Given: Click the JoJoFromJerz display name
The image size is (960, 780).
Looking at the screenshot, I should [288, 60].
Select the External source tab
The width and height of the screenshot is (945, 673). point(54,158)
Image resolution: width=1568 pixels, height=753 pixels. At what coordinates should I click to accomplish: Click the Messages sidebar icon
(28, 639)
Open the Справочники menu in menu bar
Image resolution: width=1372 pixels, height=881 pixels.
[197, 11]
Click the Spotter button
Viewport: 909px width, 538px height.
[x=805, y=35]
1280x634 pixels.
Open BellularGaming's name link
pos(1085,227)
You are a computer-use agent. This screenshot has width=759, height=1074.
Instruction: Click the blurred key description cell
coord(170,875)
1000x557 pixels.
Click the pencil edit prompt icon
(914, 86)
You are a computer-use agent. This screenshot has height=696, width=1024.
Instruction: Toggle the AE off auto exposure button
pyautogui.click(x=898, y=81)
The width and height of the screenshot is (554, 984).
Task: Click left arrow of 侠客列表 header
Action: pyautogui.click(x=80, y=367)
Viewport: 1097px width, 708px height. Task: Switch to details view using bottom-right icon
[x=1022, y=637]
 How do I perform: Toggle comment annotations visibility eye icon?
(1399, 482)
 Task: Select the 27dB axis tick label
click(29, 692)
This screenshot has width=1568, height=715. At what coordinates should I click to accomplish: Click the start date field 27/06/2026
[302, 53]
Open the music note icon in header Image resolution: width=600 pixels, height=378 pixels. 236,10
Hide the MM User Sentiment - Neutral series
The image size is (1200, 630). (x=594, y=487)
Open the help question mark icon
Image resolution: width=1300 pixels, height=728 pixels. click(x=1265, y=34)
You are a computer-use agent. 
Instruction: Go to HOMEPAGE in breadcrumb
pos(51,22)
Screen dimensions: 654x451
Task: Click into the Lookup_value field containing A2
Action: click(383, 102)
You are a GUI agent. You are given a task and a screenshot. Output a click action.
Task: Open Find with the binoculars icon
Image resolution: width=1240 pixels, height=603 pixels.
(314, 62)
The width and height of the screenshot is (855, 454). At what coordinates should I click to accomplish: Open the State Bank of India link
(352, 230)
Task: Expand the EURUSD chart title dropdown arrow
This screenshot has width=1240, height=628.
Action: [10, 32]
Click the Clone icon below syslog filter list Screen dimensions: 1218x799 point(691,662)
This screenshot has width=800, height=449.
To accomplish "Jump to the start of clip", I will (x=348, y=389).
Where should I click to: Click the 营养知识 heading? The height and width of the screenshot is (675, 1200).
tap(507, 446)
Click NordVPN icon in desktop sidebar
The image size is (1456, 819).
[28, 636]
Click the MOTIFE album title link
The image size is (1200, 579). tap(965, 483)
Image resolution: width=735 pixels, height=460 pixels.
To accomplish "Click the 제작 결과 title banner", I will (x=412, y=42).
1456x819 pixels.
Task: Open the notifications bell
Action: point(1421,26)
----
What's needed is a word-for-word restatement of all the entries.

## Exercise solution:
Given: Click the JoJoFromJerz display name
The image size is (960, 780).
Looking at the screenshot, I should [288, 60].
Select the External source tab
The width and height of the screenshot is (945, 673). point(54,158)
Image resolution: width=1568 pixels, height=753 pixels. At what coordinates should I click to accomplish: Click the Messages sidebar icon
(28, 639)
Open the Справочники menu in menu bar
Image resolution: width=1372 pixels, height=881 pixels.
[197, 11]
Click the Spotter button
Viewport: 909px width, 538px height.
[x=805, y=35]
1280x634 pixels.
Open BellularGaming's name link
pos(1085,227)
You are a computer-use agent. This screenshot has width=759, height=1074.
Instruction: Click the blurred key description cell
coord(170,875)
1000x557 pixels.
Click the pencil edit prompt icon
(914, 86)
You are a computer-use agent. This screenshot has height=696, width=1024.
Instruction: Toggle the AE off auto exposure button
pyautogui.click(x=898, y=81)
The width and height of the screenshot is (554, 984).
Task: Click left arrow of 侠客列表 header
Action: pyautogui.click(x=80, y=367)
Viewport: 1097px width, 708px height. Task: Switch to details view using bottom-right icon
[x=1022, y=637]
 How do I perform: Toggle comment annotations visibility eye icon?
(1399, 482)
 Task: Select the 27dB axis tick label
click(29, 692)
This screenshot has width=1568, height=715. At what coordinates should I click to accomplish: Click the start date field 27/06/2026
[302, 53]
Open the music note icon in header Image resolution: width=600 pixels, height=378 pixels. 236,10
Hide the MM User Sentiment - Neutral series
The image size is (1200, 630). (x=594, y=487)
Open the help question mark icon
Image resolution: width=1300 pixels, height=728 pixels. click(x=1265, y=34)
You are a computer-use agent. 
Instruction: Go to HOMEPAGE in breadcrumb
pos(51,22)
Screen dimensions: 654x451
Task: Click into the Lookup_value field containing A2
Action: click(383, 102)
You are a GUI agent. You are given a task and a screenshot. Output a click action.
Task: Open Find with the binoculars icon
Image resolution: width=1240 pixels, height=603 pixels.
(314, 62)
The width and height of the screenshot is (855, 454). At what coordinates should I click to accomplish: Open the State Bank of India link
(352, 230)
Task: Expand the EURUSD chart title dropdown arrow
This screenshot has width=1240, height=628.
Action: [10, 32]
Click the Clone icon below syslog filter list Screen dimensions: 1218x799 point(691,662)
This screenshot has width=800, height=449.
To accomplish "Jump to the start of clip", I will (x=348, y=389).
Where should I click to: Click the 营养知识 heading? The height and width of the screenshot is (675, 1200).
tap(507, 446)
Click NordVPN icon in desktop sidebar
The image size is (1456, 819).
[28, 636]
Click the MOTIFE album title link
The image size is (1200, 579). tap(965, 483)
Image resolution: width=735 pixels, height=460 pixels.
To accomplish "Click the 제작 결과 title banner", I will (x=412, y=42).
1456x819 pixels.
Task: Open the notifications bell
Action: point(1421,26)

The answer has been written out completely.